Json vs Standard Post_问答_开发者_运维开发者技术经验分享

开发者 https://www.devze.com 2023-03-12 05:34 出处：网络

I have developed a free shop开发者_开发技巧ping cart plug-in for small websites, I am currently using name=value&name=value to submit items to the basket.

I have developed a free shop开发者_开发技巧ping cart plug-in for small websites, I am currently using name=value&name=value to submit items to the basket.

The process is html form -> jQuery serialize -> AJAX post -> php,

I have read that JSON is a more secure way to pass this data. I was hoping some kind person could explain to me why this is or point me to any web resources on the subject.

JSON posted with XHR is no more (or less) secure than any other request.

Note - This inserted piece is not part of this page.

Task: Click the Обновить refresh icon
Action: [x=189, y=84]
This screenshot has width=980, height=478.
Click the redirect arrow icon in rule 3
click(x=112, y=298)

They all must be handled appropriately.

There's no difference between AJAX POST or any other POST. It's all the same. HTTP is a simple protocol, whether JavaScript sends headers or a custom built script - it doesn't matter to the underlying server since all it sees is plain text that it interprets.

There's no "more" security if you use AJAX or regular POST-ing, anyone can send any sort of data to the target script so you need to handle it properly.

It's not related to security at all.

JSON is just a different way to transmit the data - instead of posting a querystring-like string you send a string that is valid JSON.

By default in AJAX, data is posted in xml format using some protocol. while parsing data from xml format, we will get all node values in string format. Hence data type of the value submitted/received is not known. If required we need to typecast the data.

where as in JSON format data types has been persisted till some extent.

POSTing JSON data requires that certain types of headers be sent back and forth between the client and server. For instance, the client needs to send content type, the server needs to respond with allow-options for content type and access origin. POSTed JSON doesn't come through the PHP $_POST variable, rather it is carried in $HTTP_RAW_POST_DATA.

Without the proper headers, a browser kills the response and its data, preventing the page from looking at or processing anything. Or at least, it's supposed to.

Is generally more "secure" for preventing cross site scripting problems, but the data and calls are still subject to hacking the posted data and headers and such.